_Task item_.
Everything from the first line of the material below through the line containing "You are a GUI" is to be printed exactly, and nothing more.

_Entries shown_.
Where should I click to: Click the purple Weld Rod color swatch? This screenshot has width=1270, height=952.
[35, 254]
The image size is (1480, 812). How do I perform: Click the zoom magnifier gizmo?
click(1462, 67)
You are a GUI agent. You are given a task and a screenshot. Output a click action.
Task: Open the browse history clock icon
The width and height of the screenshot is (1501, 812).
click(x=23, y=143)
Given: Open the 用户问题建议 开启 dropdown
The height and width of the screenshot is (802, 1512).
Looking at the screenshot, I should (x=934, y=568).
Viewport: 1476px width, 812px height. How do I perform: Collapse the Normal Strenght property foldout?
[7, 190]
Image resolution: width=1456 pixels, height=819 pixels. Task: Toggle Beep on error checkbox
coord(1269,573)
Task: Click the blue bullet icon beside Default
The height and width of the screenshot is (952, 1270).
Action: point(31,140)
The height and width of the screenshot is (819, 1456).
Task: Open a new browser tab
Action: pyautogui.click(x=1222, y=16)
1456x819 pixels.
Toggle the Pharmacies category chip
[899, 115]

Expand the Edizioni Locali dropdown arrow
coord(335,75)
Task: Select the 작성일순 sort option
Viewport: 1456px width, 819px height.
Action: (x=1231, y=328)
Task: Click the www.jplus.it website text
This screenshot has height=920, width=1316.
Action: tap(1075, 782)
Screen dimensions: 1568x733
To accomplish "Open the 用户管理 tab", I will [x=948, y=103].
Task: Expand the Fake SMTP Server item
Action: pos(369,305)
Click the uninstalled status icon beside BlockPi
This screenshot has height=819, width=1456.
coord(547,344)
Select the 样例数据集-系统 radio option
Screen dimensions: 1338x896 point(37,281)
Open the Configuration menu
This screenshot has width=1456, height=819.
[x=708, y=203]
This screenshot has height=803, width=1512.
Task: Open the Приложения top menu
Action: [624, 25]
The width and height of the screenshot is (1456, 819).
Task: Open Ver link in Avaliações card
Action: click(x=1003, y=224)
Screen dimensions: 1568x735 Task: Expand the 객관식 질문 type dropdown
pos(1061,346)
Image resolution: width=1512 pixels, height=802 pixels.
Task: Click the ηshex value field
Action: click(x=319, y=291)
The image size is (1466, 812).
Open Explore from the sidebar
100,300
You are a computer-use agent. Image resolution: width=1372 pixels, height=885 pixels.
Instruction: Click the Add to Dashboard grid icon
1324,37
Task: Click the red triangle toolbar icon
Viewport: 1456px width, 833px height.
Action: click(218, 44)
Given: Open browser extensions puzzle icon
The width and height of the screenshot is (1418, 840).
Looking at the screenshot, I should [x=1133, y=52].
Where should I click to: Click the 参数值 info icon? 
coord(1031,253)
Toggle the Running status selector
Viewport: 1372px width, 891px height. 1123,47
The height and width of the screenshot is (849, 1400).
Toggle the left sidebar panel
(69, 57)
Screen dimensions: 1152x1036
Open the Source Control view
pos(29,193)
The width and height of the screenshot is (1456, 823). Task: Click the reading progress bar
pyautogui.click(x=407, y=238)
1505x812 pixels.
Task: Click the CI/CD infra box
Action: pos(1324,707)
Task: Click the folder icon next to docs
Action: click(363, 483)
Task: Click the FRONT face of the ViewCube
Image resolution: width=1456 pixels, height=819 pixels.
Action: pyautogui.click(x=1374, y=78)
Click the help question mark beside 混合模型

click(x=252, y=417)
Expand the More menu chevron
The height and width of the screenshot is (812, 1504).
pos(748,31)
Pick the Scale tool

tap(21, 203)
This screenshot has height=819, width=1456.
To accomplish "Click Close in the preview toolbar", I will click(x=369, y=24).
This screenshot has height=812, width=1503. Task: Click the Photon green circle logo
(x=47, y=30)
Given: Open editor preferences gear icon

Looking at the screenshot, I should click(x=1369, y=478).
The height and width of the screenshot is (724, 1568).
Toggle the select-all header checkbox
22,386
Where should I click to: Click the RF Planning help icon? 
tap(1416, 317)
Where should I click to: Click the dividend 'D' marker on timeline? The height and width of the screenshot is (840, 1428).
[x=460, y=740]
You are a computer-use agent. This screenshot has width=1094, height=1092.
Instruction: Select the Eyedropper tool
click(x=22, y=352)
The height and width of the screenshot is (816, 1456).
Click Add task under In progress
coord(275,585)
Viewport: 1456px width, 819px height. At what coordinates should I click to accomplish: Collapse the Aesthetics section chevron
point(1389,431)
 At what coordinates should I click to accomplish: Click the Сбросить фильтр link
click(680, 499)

_Response to this exercise_.
Where should I click to: Click the purple Weld Rod color swatch? This screenshot has width=1270, height=952.
[35, 254]
The image size is (1480, 812). How do I perform: Click the zoom magnifier gizmo?
click(1462, 67)
You are a GUI agent. You are given a task and a screenshot. Output a click action.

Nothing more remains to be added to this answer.